Bragg was then working in the Schuster Laboratory and the laboratory was packed with his staff, nearly all of whom were engaged in crystallography. Well, of course, this was wonderful work, which Bragg was one of the great experts, but I simply could not interest myself in crystallography. There was so much of it, and I realised later on that this was typical of me. I never... I was not then and never did really become interested in beginning research on subjects which had always been well explored. I always seemed to have this initiative and inkling to start new things. So I tried very hard to interest myself in crystallography. There's so much of it. Massive books and so many experts, that I thought it was not for me.
Two things then happened. I made the great mistake of trying to continue my work on thin films, but it was hopeless. I was given a room in the new physics building. Oh goodness, what that room was. In the basement, looking out on a brick wall and I thought of the lovely room I had worked in in Bristol, and I asked Burrough if he would make me another equipment so that I could continue my work. It was a very bad mistake. There were no facilities in Manchester, no glass blowing, no liquid oxygen or liquid nitrogen, and Burrough did send me the apparatus, but it got smashed in transport. So on that Christmas vacation, I did return to Bristol and complete another item of work on thin films, but meanwhile... and I can't remember how this happened.
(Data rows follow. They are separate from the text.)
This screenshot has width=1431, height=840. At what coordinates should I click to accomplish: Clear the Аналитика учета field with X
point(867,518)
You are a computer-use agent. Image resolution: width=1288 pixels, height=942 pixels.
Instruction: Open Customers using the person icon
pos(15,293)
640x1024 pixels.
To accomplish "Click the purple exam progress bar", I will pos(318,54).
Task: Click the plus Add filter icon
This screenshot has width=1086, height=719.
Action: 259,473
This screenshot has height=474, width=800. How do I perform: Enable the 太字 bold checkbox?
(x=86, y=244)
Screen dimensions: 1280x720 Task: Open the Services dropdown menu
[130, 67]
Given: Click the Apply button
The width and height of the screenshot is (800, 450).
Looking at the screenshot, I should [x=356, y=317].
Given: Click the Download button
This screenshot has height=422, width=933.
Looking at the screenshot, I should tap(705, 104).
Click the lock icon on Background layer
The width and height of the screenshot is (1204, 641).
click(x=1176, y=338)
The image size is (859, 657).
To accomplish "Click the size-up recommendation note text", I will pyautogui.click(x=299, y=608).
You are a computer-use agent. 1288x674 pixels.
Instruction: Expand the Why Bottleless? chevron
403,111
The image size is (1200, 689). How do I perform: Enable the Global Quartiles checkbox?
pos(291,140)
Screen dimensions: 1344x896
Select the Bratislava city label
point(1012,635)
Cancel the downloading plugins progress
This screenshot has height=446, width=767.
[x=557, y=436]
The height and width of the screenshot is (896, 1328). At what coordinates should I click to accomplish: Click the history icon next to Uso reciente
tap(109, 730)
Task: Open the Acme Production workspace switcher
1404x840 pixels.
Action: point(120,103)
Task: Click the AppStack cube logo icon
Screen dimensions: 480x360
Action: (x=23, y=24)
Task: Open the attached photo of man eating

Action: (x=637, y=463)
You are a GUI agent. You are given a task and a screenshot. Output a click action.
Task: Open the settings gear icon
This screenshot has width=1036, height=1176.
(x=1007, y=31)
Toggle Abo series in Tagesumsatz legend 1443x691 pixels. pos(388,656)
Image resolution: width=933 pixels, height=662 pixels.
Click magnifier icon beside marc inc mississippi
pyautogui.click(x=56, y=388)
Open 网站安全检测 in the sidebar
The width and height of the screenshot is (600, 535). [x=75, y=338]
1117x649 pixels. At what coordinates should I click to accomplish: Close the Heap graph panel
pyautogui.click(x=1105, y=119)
Douglas Hartree, the professor of applied mathematics had become friends of the family of the girl with whom I'd fallen in love and whom I was to marry. Joyce Chesterman, well-known family in Bath. And I remember they would pick me up on their way back from the south country and it was Hartree who had built this amazing machine, the first differential analyser. The first integrated machine. A superb mechanical device and he asked me if I'd like to spend some time working with him on that machine, and I was delighted to do so. It was in the basement of the Schuster building, and though Hartree was the professor of applied mathematics, he did spend most of his time in the physics department, and there I met Dr. Arthur Porter, who became a life long friend and he was the person who built the original Meccano model of this differential analyser. I worked on that and helped Porter and Hartree solve a number of equations using this machine. I don't think I ever published any of the results for any of my work on that, but in later years as the modern computers took over, I'm very happy to have had association with that elementary machine.